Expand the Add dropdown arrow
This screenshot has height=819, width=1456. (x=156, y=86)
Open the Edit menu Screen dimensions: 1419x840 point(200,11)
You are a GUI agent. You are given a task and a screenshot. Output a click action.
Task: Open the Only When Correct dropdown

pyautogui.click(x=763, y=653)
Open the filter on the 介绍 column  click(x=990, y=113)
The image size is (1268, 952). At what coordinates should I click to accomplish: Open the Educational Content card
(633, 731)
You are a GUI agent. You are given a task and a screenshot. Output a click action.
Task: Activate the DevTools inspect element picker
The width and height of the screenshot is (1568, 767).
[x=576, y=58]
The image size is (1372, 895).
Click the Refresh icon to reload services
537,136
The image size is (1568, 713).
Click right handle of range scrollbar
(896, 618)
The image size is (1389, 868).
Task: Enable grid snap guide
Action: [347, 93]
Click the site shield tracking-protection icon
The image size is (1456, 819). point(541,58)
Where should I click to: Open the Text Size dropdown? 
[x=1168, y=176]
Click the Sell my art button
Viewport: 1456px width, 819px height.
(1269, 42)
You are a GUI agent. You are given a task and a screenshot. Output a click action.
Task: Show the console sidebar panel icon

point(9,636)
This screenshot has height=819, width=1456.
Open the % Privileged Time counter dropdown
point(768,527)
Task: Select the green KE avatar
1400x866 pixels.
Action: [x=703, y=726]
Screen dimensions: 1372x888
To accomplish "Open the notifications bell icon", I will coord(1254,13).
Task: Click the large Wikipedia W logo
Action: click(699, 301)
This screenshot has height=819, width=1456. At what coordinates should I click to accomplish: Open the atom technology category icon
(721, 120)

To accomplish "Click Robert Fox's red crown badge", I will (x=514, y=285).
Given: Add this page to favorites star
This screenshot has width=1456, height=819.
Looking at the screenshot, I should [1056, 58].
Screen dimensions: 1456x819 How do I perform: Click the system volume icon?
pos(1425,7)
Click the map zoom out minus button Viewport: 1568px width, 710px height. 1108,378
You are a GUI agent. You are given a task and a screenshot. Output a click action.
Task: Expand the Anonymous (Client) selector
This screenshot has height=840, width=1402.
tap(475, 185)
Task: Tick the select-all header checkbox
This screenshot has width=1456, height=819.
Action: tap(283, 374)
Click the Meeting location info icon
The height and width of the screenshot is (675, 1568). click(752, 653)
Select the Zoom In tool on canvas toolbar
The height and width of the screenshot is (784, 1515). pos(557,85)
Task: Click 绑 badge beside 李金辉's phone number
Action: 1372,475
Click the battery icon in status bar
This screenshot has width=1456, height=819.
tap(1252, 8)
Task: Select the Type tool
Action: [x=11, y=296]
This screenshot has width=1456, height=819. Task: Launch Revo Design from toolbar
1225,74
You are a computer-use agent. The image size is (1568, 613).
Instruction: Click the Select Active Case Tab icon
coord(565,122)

**TASK PROMPT**.
Your reply is to repeat, unchanged, the lines above running from the one with "Given: Add this page to favorites star" up to and including the one with "Task: Tick the select-all header checkbox".

**RESULT OF THIS EXERCISE**.
Given: Add this page to favorites star
This screenshot has width=1456, height=819.
Looking at the screenshot, I should [1056, 58].
Screen dimensions: 1456x819 How do I perform: Click the system volume icon?
pos(1425,7)
Click the map zoom out minus button Viewport: 1568px width, 710px height. 1108,378
You are a GUI agent. You are given a task and a screenshot. Output a click action.
Task: Expand the Anonymous (Client) selector
This screenshot has height=840, width=1402.
tap(475, 185)
Task: Tick the select-all header checkbox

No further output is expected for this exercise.